La transformación actual de la religiosidad es parte de un fenómeno cultural que el informe chileno del PNUD 2002 denomina “individualización”. Esta impulsaría a los individuos a decidir por sí mismos en qué creer y a elegir libremente sus prácticas religiosas. La sociedad actual ofrece una pluralidad de posibilidades (literatura espiritual y de autoayuda, conocimiento de otras cosmovisiones, adhesión a creencias esotéricas, etc.), con la cual los sujetos elaboran su propia síntesis religiosa. Llevada al extremo, la individualización desemboca en una privatización de la religiosidad, en una actitud crítica ante las tradiciones y las autoridades eclesiásticas, pudiendo también concluir en la indiferencia o la deserción.
¿Cómo juzgar esta transformación? Hay que reconocer el valor que tiene el despliegue de la libertad personal. La gente quiere ser protagonista. No por un puro capricho, los fieles desean que se respete su conciencia. En lo hondo de esta demanda de autonomía suele haber mucha angustia e impotencia, la impresión de desamparo en una sociedad implacable y la urgencia de respuestas nuevas a problemas nuevos.
Pero no está claro que las personas puedan inventar individualmente lo que la humanidad sólo ha encontrado en común. Las iglesias son necesarias para que los individuos encaucen, corrijan y confirmen su fe. Sin su conducción, el ejercicio de la libertad religiosa suele acabar en los más raros o penosos extravíos.
Por esto mismo, cabe preguntarse si la individualización religiosa en curso no tiene que ver con que las personas no están encontrando en sus iglesias las ayudas intelectuales, emocionales, prácticas y místicas que necesitan para experimentar a Dios y ordenar su vida de acuerdo a Su voluntad.

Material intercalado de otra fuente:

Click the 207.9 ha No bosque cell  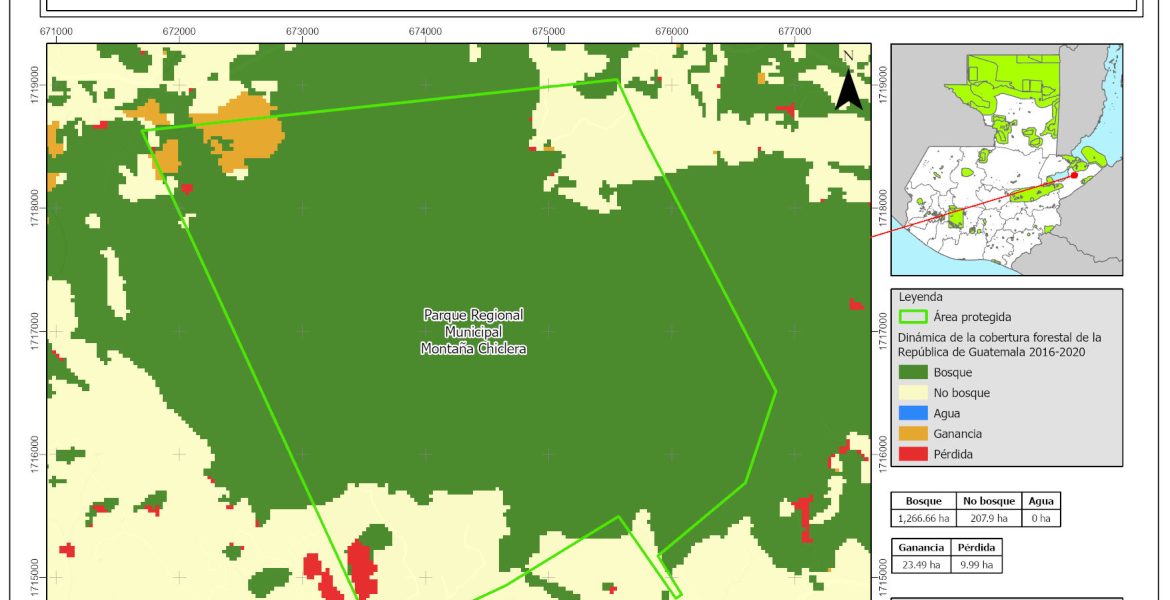pyautogui.click(x=989, y=518)
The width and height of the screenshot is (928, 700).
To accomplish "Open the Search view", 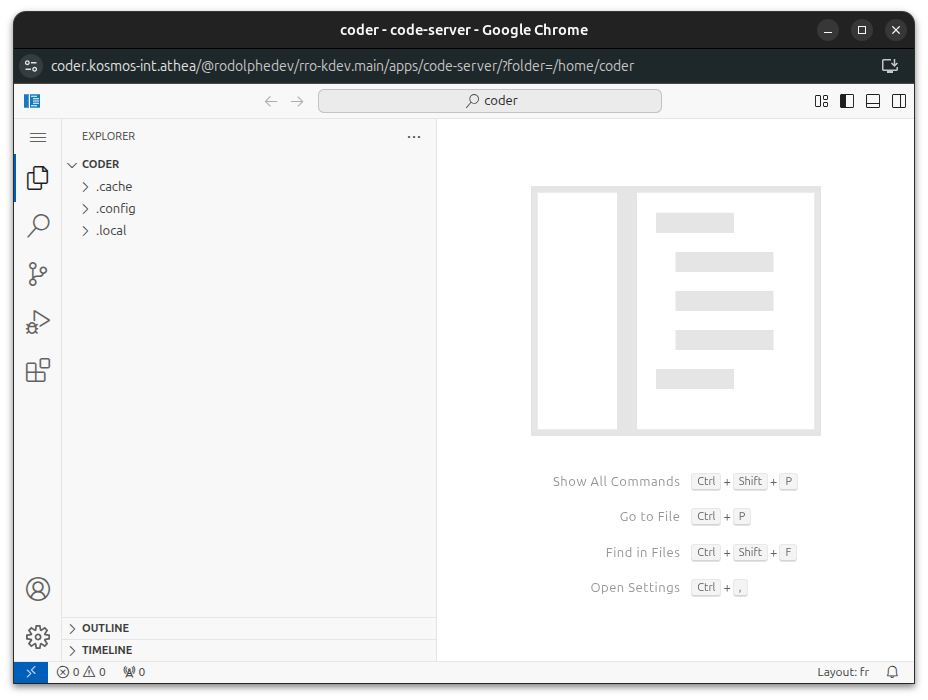I will point(38,226).
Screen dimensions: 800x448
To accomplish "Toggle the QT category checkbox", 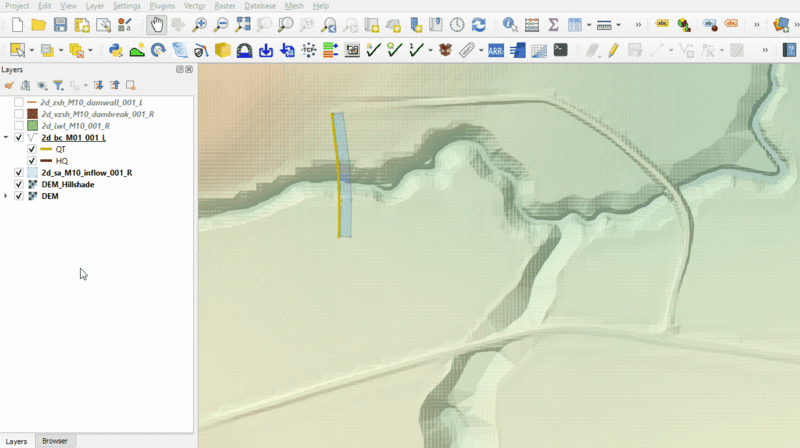I will click(x=32, y=149).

Opino que, ante una desorientación cultural creciente, se ofrece a las iglesias una oportunidad única de acoger a tantas personas que buscan el valor trascendente de sus vidas. Pero no cualquier acogida sirve. Todo lo que se haga por darles espacio como protagonistas dotados de inteligencia y libertad, que puedan participar creativamente en la solución de sus dilemas morales, en el culto y en la organización de sus comunidades eclesiales, debiera contribuir en la dirección correcta.